**Serie de ejercicios:**
**1)** Según el fragmento sobre los montes comunales gallegos, ¿qué porcentaje aproximado del territorio de Galicia se rige por un sistema de tenencia comunal?
**2)** Reproduce del fragmento sobre los montes comunales gallegos la parte que empieza con las palabras que contienen "Alrededor del 20%" y termina con "de ese monte.".

**Fragmento del documento:**

En algunas parroquias de Galicia, como Asados (Rianxo, A Coruña), se puede escuchar hablar de lo común en los bares con absoluta familiaridad. Allí, algunos comuneros y comuneras de los montes gallegos argumentan contra lo público/estatal por representar una amenaza, por ser, en el fondo, una especie de disfraz para subyugar los recursos naturales y ponerlos a disposición de las élites económicas. Pero también se oyen críticas hacia la propiedad privada, representada por las toxeiras (monte bajo) que se van quedando abandonadas, descuidadas, huérfanas de esa especie de pacto, de acuerdo social, que te apela y te obliga cuando el monte es de todas.

Alrededor del 20% del territorio gallego –unas 700.000 hectáreas– no es ni del Estado, ni de ningún nivel administrativo inferior, ni de empresas, ni de particulares. Es tierra que se rige por un sistema de tenencia comunal, que organismos como la FAO diferencian claramente de la tenencia pública y de la privada, y que está vinculada exclusivamente al mundo rural. Se trata de los montes vecinales en mano común (MVMC), que cuentan con un reconocimiento normativo propio, aunque insuficiente, y que han sido objeto de abundantes aproximaciones académicas desde hace unas décadas hasta la actualidad (como las recogidas por el Grupo dos Comúns en 2016). Lo fascinante de la condición de comunero o comunera es que lo puede ser cualquiera que habite una casa en la aldea a la que históricamente corresponde el aprovechamiento de ese monte.

Sin embargo, a pesar del enorme interés que podría tener el funcionamiento de los MVMC para los desafíos políticos actuales, apenas existen referencias que aborden el paso de un sistema de tenencia y gestión de la tierra rural comunal en Galicia al contexto urbano. Esta desconexión contrasta con los procesos comunitarios y de gestión del patrimonio urbano –de institucionalización de los comunes– que han desbordado el límite de los recursos naturales y que se están dando en las ciudades de Europa y del mundo. Y, por supuesto, también en las ciudades gallegas que, en 2015, se convirtieron en ciudades del cambio (A Coruña, Santiago de Compostela y Ferrol).

Mirar al monte en mano común para construir los comunes urbanos es útil e interesante, pero no fácil. En primer lugar, porque las formas de tenencia de la tierra características del período preliberal –propias de los MVMC– o bien no existieron, o bien no sobrevivieron en los espacios urbanos. En consecuencia, no disponemos de ninguna figura jurídica o calificación urbanística que reconozca, aunque sea de forma parcial, el uso comunitario del suelo en las ciudades. Estaríamos, por lo tanto, ante un reto en comparación con el contexto rural: el de estar creando nuevos usos, nuevas costumbres y nuevas comunidades. Y, por otra parte, esta exploración nos lleva a otras preguntas: ¿Hasta qué punto un marco legal es útil o necesario? ¿Hasta qué punto potencia o más bien limita a los comunes la expresión de unas normas legales y les resta dinamismo?

**Datos proporcionados:**
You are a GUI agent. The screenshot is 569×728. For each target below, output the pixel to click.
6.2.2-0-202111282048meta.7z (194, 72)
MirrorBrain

**Resultados del ejercicio:**
**1)** Alrededor del 20%, unas 700.000 hectáreas.

**2)**
Alrededor del 20% del territorio gallego –unas 700.000 hectáreas– no es ni del Estado, ni de ningún nivel administrativo inferior, ni de empresas, ni de particulares. Es tierra que se rige por un sistema de tenencia comunal, que organismos como la FAO diferencian claramente de la tenencia pública y de la privada, y que está vinculada exclusivamente al mundo rural. Se trata de los montes vecinales en mano común (MVMC), que cuentan con un reconocimiento normativo propio, aunque insuficiente, y que han sido objeto de abundantes aproximaciones académicas desde hace unas décadas hasta la actualidad (como las recogidas por el Grupo dos Comúns en 2016). Lo fascinante de la condición de comunero o comunera es que lo puede ser cualquiera que habite una casa en la aldea a la que históricamente corresponde el aprovechamiento de ese monte.